Assisted suicide advocates claim this has nothing to do with their cause because the terminally ill just don’t want to die in agony.

But that’s more fear mongering to win a political debate than reality. The actual reasons people commit assisted suicide or ask for euthanasia–verified from the published statistics from Oregon, Netherlands, and elsewhere–usually has little to do with physical pain. Rather, people ask for suicide help because of existential issues, such as fears of being a burden or being remembered poorly by their loved ones after going through a natural dying process (one of Brittany Maynard’s two primary reasons for wanting to die).

Don’t get me wrong: These are crucial issues that should be taken very seriously. The good news is that they can often be remedied:
In consulting suicide attempt survivors, Lewis remarks, “They say, ‘I don’t know what came over me. I don’t know what I was thinking.’ This is why suicide prevention is so important: because people can be very persuasive in arguing why they believe life—their life—is not worth living. And yet the situation looks radically different months later, sometimes because of an antidepressant, sometimes because of a change in circumstances, sometimes just a mysterious change of mind.”
Exactly. I have met such people who would be qualified for assisted suicide. Indeed, my last hospice patient (I was a volunteer) died peacefully in his sleep of ALS. When I first met Bob, he described being suicidal and wanting to go to Kevorkian (this was in the 90s). His family refused to cooperate and he was so glad! He told me that after some months of just wanting to be dead (because he could not properly support his family anymore and felt abandoned by his priest), that he had “come out of the fog” (his words). He later wrote about how the assisted suicide movement corroded his morale and was harmful to the wellbeing of terminally ill people. Please read it here.

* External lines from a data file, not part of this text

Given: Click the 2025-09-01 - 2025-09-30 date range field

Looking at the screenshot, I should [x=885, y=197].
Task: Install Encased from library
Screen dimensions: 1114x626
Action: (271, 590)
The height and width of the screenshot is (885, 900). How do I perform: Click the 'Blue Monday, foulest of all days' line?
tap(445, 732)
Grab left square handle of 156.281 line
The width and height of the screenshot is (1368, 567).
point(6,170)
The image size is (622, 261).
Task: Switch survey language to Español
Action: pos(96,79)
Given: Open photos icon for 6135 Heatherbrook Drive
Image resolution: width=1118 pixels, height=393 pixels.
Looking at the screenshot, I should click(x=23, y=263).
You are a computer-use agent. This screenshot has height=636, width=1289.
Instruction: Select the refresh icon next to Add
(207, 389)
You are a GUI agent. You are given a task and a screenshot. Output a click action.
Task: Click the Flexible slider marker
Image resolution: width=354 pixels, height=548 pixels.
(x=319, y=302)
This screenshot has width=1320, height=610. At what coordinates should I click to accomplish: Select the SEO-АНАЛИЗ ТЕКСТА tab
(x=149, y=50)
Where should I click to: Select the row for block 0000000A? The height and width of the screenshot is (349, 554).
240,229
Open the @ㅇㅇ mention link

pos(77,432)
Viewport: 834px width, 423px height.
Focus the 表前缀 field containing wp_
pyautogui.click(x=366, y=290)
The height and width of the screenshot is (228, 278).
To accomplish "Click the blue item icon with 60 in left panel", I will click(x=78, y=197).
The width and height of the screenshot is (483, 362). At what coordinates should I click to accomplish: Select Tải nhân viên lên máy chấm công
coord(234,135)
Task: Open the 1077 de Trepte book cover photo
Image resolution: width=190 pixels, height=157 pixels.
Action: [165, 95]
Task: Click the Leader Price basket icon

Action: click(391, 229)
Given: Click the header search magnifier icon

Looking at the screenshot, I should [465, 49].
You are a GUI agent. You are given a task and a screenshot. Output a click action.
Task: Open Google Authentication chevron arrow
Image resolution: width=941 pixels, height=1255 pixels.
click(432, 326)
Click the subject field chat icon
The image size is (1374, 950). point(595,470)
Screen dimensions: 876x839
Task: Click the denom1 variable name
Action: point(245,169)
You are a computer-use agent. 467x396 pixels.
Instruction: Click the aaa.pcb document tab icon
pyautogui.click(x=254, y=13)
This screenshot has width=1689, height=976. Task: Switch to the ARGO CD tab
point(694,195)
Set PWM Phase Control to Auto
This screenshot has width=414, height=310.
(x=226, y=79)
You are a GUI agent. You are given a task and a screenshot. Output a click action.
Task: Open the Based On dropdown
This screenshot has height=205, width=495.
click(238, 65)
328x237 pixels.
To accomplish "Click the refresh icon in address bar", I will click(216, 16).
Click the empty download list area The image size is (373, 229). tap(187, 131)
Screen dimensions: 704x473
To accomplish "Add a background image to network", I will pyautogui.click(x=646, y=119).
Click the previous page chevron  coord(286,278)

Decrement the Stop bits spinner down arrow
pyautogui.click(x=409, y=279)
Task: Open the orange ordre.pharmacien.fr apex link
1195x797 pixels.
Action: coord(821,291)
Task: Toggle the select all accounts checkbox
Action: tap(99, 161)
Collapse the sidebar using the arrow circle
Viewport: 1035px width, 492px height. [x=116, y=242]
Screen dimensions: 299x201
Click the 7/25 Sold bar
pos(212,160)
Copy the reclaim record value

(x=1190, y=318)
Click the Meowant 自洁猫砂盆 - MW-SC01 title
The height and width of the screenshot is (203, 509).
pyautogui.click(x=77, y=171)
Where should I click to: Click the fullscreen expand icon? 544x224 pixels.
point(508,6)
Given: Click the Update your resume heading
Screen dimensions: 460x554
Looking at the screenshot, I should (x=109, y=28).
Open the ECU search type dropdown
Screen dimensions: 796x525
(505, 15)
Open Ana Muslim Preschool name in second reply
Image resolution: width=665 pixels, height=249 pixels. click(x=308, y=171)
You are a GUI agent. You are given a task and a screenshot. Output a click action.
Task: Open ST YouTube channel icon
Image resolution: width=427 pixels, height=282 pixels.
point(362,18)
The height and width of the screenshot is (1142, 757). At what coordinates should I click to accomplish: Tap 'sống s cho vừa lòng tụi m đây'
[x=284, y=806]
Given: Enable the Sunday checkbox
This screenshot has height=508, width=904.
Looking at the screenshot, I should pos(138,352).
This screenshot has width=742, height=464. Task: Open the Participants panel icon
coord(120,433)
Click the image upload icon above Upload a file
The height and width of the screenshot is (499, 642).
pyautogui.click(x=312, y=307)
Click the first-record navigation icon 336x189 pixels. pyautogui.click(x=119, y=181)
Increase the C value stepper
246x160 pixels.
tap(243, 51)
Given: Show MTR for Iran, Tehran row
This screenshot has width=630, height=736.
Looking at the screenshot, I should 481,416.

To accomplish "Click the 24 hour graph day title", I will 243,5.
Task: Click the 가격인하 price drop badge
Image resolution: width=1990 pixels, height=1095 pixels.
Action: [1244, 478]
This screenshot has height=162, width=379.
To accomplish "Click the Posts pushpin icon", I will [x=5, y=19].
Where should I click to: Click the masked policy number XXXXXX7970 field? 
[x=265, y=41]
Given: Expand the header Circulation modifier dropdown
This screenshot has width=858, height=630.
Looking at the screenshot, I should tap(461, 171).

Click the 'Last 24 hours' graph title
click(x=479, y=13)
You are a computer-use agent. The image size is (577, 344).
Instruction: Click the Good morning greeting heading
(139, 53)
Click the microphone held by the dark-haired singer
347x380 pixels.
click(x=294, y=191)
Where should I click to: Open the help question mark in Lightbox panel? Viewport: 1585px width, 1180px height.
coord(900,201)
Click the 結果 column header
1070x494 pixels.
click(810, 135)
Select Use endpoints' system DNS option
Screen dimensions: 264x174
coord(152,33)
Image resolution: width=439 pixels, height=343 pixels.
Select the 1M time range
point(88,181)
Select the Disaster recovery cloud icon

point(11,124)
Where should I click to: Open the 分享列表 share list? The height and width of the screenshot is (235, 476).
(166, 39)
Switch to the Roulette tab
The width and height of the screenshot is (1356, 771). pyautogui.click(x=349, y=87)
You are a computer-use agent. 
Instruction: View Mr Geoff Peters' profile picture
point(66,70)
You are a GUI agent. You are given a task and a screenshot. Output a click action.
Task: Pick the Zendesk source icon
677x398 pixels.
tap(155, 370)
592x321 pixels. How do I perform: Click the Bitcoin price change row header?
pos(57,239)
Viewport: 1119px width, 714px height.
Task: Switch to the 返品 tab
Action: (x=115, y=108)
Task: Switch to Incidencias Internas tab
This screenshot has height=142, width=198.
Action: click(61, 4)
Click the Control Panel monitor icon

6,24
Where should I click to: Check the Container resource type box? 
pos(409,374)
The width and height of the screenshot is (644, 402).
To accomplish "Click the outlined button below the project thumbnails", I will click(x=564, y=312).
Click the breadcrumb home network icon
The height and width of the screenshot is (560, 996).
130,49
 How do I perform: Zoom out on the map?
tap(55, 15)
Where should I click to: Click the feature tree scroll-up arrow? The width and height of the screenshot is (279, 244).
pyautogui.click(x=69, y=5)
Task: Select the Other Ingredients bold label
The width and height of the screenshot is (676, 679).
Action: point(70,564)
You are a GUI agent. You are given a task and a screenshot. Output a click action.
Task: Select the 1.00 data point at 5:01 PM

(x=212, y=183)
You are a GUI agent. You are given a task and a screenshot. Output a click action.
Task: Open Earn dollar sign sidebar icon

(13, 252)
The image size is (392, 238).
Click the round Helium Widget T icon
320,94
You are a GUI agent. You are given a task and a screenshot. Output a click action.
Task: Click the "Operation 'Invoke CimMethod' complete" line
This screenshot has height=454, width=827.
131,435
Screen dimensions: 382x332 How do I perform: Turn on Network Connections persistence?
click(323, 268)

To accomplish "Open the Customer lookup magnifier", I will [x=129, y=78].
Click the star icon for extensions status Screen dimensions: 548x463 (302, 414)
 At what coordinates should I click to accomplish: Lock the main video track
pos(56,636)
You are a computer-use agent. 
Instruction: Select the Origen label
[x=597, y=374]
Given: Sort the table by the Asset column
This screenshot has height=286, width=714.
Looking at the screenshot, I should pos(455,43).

When we accede to an assisted suicide request of a person with a terminal illness, we send the insidious message: “Of course you want to die. I would too in your place.” That’s potentially devastating. And families dragged into the death spiral may support their loved one’s suicidal wishes thinking they are being supportive–when they are unintentionally confirming the patient’s worst fears and unaware that with proper care, their loved one could, one day, be thankful they did not commit suicide.